Вальдивия поглядел в тревоге на Виньяса — как-то он вывернется? — но тот, не моргнув глазом, выдал с циничной ноткой в голосе:
— Алмазы! Мы будем получать уголь из алмазов! В Кобке-куре — одно из крупнейших месторождений! Бразилия и Южная Африка далеко позади!
Видя расширенные от жадности глаза пеликана, дон Непомусено зевнул.
— Нам пришлось сделать немалое усилие. Мы шли двадцать километров от вертолета и теперь желали бы найти место в гостинице, включая завтрак, но при этом не превысить имеющейся у нас суммы. Завтра утром мы от имени ОБЭПа безотлагательно покажем вам месторождение.
— В поселке есть гостиница «Отрубленная голова». Там только один номер для шоферов, но, если сеньоры не обидятся, мы можем отвести их туда.
Президент и секретарь Поэтической Ассоциации последовали за пеликаном и карабинером по грязной улице поселка, усыпанной блестками инея, держась от своих вожатых на почтительном расстоянии, чтобы не оскорблять их вонью. Наконец, все четверо оказались перед бетонным зданием, больше напоминавшим скотный двор, судя по дружному свиному хрюканью. Навозные испарения, шедшие из забранных брусьями окошек, заглушили рыбный запах. Вывеска над зданием, явно выполненная рукой индейца, гласила: «ГОСТИНИТСА ОТРУБЛЕНАR ГОЛЛОВА».

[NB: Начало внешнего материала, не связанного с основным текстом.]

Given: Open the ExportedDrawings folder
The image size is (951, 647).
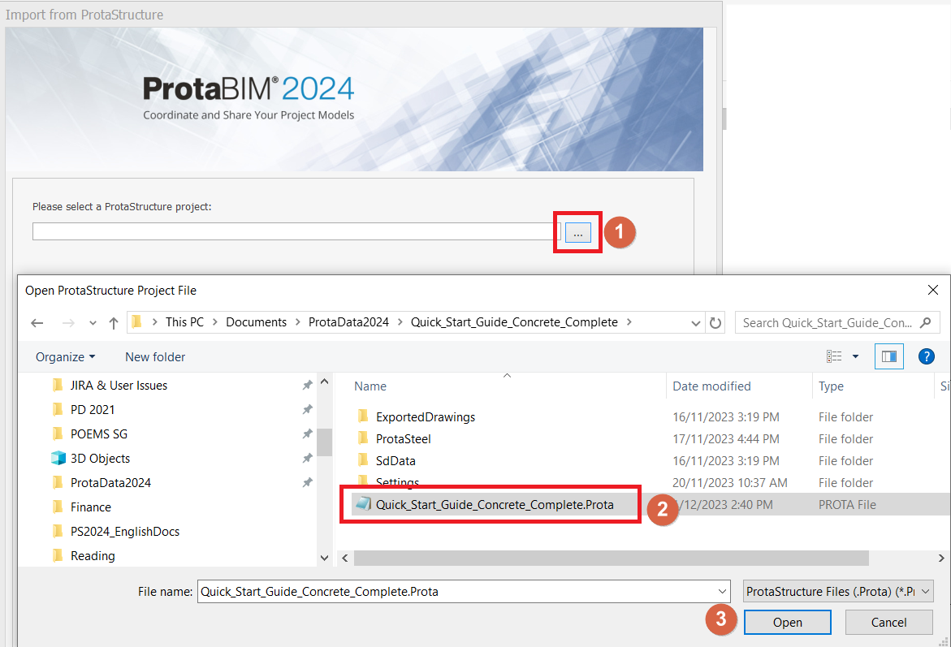Looking at the screenshot, I should (x=425, y=417).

Карабинер постучал прикладом в дверь. За окнами замерцало пламя свечи, ржавая железная дверь заскрипела и отворилась. Страх объял Непомусено и хромца, который сел на землю, крестясь во имя красного, белого и святого рома: в дверном проеме показался силуэт безголового человека!
Пеликан, видя, что гости в ужасе, разразился хохотом, из-за его анатомических особенностей похожим на собачий лай:
— Не обмочитесь со страху… Это дурачок Чоче. Он застегивает воротник у себя над макушкой, потому что думает, будто у него нет головы.
И пока Виньяс с Вальдивией осваивались в комнате, где имелась охапка соломы вместо постели и банка из-под галет вместо умывальника, — правда, над ней висел осколок зеркала- солдат поведал о том, отчего кошмар день и ночь преследует Чоче.
Отец деревенского дурачка четырнадцать лет проработал в ветеринарной лечебнице, кастрируя псов, и продавал собачьи яйца доктору Полякову, который бился над созданием средства от импотенции. Скопив таким образом капиталец, он решил вернуться с женой и сыном в родной поселок, чтобы открыть здесь гостиницу в видах развития туризма. На пути в Кобкекуру, утомившись от вагонной жары и духоты, он открыл окно и высунул голову, желая глотнуть свежего воздуха. Так как в этот момент поезд проезжал по стальному мосту, то несчастному снесло голову под корень; пушечным ядром она пролетела назад, разбила окно другого купе — осколки стекла сделали одного пассажира навеки слепым, — ударила в челюсть некоего студента, выбив ему семь зубов, и наконец очутилась на коленях у монашки, немедленно сошедшей с ума. У сидевшей рядом беременной женщины тут же случился выкидыш, а монашка принялась подбрасывать голову, словно мячик. Безголовое тело, истекая кровью, повалилось прямо на Чоче. Поднялась всеобщая суматоха, кто-то потянул за ремень тормоза экстренной остановки. Поезд резко встал, объятые паникой пассажиры поспешили к выходу и насмерть затоптали мать Чоче. Вот так Чоче, всю жизнь хотевший «быть как папа», стал изображать безголового…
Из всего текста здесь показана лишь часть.